In the DIN paper, we used a separate LocalActivationUnit to learn the weights of the two embeddings spliced, which is the part of the code above:

ImageImage

We give weights to two vectors by scoring them through a separate neural network, and the logic of this weight is not necessarily calculated based on the similarity of the vectors. After all, neural networks are a black box, and we can't guess the internal logic. It's just that logically or empirically, we prefer that it is calculated based on the similarity of vectors.
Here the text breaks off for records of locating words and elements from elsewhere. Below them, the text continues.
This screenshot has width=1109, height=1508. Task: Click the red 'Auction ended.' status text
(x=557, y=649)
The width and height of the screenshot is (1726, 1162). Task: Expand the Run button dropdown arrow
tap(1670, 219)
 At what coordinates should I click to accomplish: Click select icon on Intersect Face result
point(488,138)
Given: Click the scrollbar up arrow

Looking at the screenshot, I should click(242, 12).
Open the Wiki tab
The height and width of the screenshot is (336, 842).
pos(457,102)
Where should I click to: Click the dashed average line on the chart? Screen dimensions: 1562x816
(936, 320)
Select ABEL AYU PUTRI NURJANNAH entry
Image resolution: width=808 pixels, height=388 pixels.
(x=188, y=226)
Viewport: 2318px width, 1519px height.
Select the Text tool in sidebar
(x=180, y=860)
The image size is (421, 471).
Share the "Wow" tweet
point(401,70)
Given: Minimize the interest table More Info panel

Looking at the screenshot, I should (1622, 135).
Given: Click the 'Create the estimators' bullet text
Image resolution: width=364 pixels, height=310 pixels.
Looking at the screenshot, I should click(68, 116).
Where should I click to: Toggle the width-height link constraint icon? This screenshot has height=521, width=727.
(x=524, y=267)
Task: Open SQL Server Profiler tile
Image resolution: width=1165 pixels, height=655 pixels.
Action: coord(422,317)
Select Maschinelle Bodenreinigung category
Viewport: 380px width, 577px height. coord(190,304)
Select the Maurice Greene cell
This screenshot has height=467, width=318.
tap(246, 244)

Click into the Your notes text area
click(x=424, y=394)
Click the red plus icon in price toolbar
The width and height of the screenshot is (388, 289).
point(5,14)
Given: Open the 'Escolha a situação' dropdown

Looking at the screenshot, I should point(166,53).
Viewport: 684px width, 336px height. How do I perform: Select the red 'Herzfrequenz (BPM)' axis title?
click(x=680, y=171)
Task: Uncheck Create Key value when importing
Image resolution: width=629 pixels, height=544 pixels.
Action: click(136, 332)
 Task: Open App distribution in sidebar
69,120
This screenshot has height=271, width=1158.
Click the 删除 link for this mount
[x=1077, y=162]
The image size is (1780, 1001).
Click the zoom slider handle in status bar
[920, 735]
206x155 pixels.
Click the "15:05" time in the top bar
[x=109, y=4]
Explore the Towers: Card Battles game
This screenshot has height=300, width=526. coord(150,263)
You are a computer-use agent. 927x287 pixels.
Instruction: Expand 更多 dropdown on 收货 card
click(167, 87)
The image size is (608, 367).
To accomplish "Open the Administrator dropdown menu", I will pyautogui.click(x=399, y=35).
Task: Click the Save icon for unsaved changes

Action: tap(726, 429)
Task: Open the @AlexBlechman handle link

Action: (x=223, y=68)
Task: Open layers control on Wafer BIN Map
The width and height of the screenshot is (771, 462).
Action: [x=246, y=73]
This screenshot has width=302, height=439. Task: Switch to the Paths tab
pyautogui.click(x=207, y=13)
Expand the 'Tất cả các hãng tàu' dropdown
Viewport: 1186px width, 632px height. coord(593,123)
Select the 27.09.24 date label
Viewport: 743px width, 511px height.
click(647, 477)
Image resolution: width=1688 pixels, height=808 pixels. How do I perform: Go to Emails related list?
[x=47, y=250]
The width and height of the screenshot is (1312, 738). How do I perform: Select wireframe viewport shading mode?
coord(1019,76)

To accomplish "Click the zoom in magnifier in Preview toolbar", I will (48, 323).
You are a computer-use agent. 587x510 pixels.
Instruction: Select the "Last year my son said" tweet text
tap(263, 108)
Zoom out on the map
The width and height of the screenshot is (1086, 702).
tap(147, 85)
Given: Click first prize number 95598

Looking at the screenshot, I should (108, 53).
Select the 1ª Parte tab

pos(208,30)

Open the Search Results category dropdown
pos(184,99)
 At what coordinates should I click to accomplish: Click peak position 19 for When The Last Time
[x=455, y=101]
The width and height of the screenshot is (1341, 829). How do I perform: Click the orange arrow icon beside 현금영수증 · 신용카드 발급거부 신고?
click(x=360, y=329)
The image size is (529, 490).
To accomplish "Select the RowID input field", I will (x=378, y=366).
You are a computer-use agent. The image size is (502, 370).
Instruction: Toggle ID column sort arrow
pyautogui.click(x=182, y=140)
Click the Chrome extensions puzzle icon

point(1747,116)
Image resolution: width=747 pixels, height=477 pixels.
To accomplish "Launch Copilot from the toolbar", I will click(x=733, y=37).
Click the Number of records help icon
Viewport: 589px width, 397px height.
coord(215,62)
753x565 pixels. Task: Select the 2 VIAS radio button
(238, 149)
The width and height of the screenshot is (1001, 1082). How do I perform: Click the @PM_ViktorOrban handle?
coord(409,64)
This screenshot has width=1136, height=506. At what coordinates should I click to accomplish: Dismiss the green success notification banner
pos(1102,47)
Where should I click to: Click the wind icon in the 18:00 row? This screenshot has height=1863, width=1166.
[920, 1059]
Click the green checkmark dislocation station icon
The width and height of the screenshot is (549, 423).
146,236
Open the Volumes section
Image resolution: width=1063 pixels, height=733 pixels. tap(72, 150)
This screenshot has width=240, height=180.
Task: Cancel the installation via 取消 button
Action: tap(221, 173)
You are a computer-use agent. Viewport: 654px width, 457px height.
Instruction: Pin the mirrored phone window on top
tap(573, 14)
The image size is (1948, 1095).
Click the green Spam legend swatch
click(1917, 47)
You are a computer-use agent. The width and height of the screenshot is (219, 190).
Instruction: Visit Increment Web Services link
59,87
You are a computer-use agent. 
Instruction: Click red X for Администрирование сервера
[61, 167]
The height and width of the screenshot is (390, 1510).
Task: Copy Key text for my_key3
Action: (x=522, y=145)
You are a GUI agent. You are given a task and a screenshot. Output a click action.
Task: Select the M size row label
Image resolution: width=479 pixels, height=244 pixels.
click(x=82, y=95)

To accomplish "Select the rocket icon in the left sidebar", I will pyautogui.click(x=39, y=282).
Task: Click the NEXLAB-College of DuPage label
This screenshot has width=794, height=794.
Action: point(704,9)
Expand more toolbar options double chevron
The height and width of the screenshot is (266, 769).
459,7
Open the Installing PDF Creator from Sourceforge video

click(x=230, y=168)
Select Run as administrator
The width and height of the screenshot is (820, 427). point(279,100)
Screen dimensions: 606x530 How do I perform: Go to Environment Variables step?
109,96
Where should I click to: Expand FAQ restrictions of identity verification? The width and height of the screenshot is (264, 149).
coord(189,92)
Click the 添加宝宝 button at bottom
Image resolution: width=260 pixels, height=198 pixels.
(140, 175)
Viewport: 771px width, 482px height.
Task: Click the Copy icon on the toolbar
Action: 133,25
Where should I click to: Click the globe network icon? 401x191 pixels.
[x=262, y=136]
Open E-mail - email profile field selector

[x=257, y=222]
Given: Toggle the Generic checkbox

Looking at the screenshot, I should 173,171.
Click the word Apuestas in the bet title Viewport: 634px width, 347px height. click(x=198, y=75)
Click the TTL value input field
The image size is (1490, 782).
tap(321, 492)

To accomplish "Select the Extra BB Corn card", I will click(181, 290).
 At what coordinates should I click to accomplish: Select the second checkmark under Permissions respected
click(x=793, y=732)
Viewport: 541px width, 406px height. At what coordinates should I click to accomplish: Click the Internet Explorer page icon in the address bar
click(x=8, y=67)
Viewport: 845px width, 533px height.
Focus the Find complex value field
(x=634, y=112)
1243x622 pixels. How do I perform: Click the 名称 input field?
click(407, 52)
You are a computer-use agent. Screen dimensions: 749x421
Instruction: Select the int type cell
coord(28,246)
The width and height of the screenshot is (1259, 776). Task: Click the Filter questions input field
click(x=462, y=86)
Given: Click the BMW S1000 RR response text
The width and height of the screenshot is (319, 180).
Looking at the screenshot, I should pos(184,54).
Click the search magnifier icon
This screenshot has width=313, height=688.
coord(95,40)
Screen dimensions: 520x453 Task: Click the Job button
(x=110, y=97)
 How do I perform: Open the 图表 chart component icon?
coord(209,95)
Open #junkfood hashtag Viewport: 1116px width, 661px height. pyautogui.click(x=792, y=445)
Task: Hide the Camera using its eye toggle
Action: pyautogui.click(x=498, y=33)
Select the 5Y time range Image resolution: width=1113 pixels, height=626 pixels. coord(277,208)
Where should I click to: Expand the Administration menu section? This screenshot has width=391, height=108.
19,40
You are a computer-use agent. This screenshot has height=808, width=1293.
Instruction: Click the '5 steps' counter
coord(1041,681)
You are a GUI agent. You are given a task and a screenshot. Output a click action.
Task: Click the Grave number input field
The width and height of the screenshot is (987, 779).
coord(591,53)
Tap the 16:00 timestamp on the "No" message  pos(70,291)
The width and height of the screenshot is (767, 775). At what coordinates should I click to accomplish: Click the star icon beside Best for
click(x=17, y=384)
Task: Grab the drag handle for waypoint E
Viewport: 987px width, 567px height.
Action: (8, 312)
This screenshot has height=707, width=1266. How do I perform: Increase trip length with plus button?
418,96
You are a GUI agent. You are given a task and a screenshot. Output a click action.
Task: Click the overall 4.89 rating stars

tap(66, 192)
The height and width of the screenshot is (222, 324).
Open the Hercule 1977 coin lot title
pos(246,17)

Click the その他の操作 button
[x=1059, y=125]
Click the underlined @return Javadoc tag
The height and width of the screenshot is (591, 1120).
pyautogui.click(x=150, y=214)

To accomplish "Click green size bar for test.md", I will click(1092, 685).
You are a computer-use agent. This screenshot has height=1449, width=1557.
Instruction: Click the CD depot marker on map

There is also a attention structure in the Transformer, which is calculated using the similarity between vectors. As a matter of common sense, calculating weights according to vector similarity should be easier to understand. But that's not necessarily the way you feel during the learning process, which is why I shared DIN first instead of going directly to transformer self-attention.